> _What to do_
Locate every line below that contains the word "click" and copy it.

> _Given information_
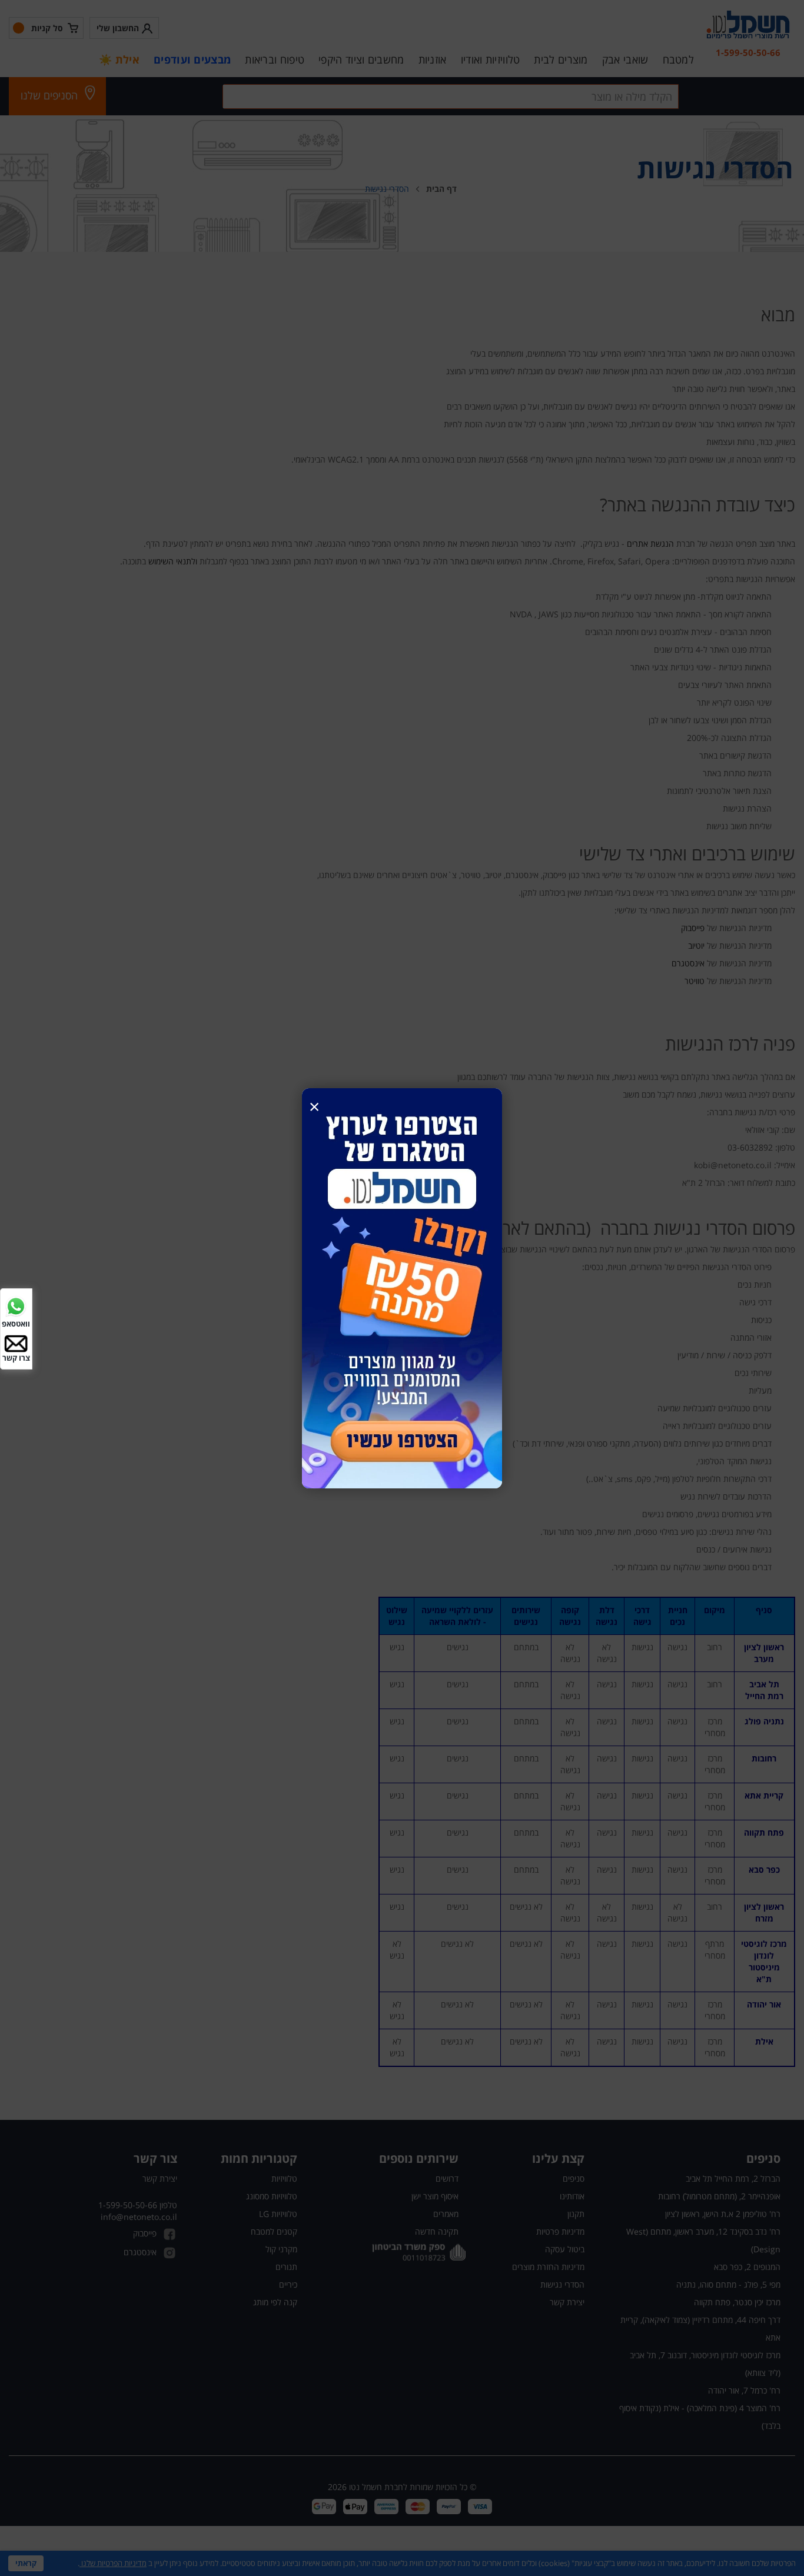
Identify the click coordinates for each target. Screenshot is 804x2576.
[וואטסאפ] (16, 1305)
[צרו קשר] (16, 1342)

...

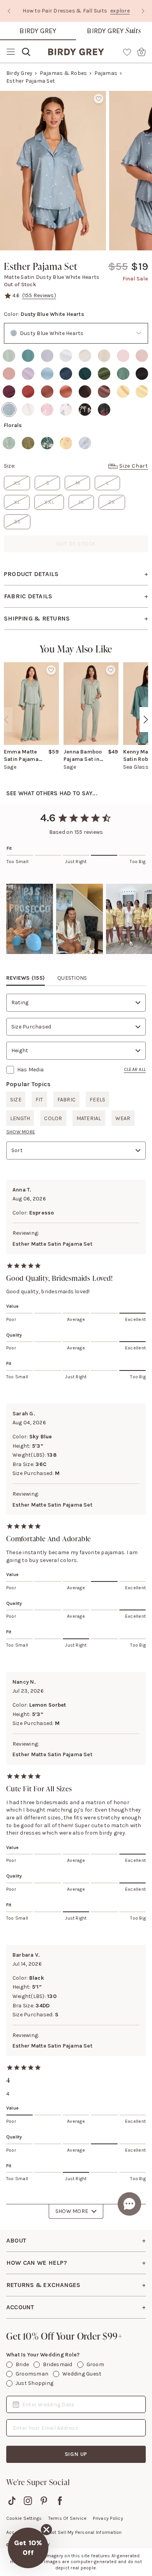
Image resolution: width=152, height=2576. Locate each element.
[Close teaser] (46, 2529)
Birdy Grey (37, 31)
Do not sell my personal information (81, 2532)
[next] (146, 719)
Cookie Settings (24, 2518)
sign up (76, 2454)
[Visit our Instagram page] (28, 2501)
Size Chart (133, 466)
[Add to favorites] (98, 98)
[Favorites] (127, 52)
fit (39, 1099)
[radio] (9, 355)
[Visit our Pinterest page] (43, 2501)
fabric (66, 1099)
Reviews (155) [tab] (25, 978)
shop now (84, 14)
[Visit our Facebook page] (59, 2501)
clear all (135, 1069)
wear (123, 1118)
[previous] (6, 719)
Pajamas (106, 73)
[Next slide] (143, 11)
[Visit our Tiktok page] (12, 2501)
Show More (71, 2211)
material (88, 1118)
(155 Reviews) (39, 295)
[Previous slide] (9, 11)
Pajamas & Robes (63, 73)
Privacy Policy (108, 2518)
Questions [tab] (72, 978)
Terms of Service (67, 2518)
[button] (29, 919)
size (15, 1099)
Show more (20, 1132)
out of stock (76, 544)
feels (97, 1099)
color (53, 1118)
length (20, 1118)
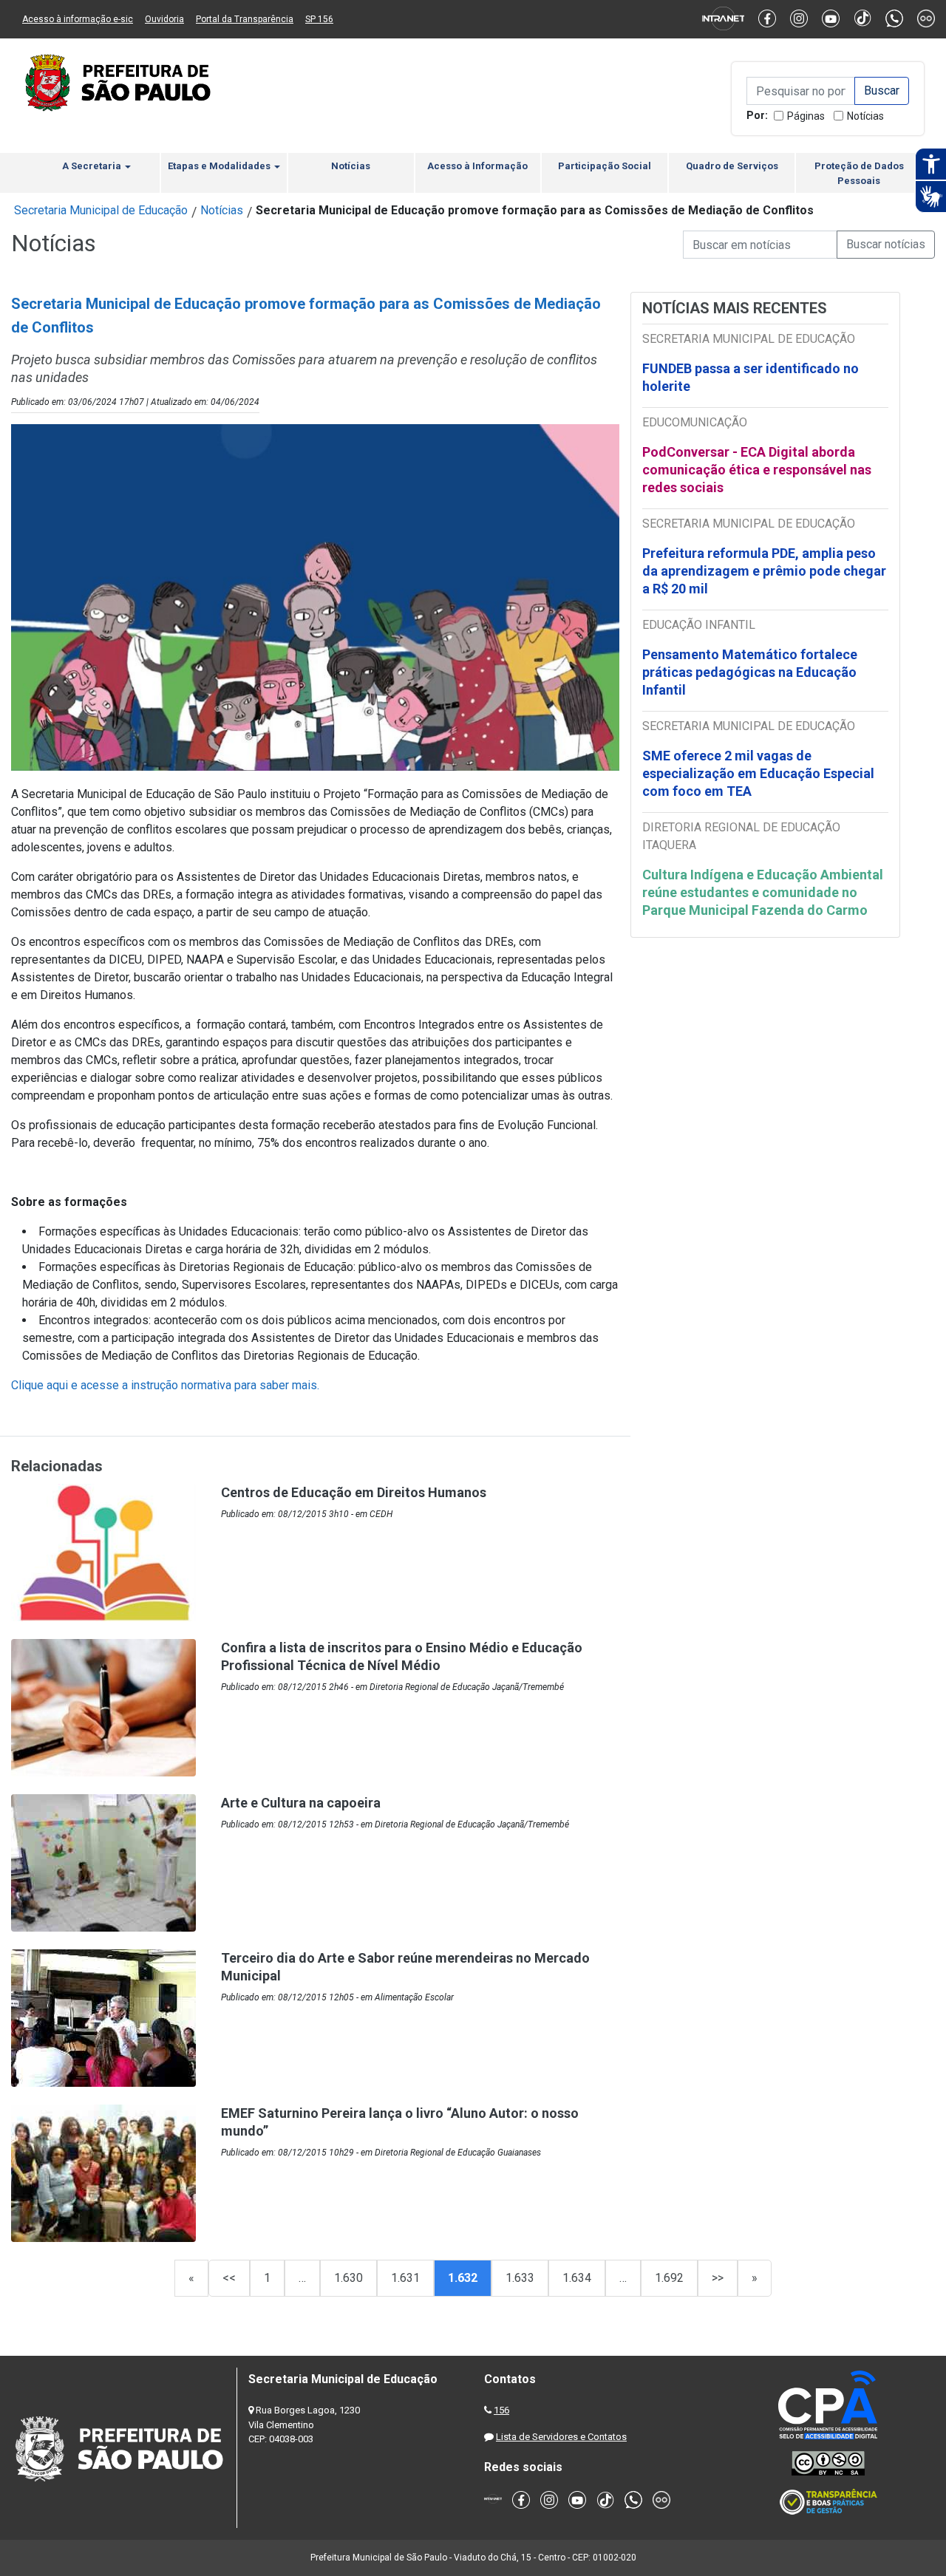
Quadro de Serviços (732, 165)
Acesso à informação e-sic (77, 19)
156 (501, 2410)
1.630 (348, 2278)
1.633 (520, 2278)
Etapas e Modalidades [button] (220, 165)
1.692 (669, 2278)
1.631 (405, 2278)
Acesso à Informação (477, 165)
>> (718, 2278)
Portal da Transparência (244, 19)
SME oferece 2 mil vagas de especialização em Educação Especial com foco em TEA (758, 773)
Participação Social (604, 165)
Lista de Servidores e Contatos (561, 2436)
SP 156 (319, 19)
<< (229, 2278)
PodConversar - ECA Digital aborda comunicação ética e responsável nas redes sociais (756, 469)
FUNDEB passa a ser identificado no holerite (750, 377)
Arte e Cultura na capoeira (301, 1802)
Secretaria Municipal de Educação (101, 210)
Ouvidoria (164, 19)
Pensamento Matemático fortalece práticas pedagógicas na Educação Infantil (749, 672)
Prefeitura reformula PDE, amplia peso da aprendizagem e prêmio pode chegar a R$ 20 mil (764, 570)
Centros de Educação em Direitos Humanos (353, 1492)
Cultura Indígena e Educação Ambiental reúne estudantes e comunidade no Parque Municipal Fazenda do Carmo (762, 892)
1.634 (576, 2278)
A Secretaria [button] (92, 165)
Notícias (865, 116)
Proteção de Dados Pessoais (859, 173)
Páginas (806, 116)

==

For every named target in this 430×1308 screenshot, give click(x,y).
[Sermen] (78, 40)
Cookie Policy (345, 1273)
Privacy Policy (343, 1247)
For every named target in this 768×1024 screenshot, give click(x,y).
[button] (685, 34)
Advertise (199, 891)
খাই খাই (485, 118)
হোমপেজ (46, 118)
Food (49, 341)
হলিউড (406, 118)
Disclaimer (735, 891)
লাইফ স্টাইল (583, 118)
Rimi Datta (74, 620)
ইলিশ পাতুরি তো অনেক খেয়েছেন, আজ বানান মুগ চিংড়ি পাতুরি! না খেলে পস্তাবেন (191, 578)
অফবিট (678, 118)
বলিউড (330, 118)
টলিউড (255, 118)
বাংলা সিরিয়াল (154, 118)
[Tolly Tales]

> _Answer box_
Identify the click coordinates for each target. Screenshot is 804x2576.
For every named target in this 430×1308 screenshot, give click(x,y).
For every named target in this 768×1024 screenshot, give click(x,y).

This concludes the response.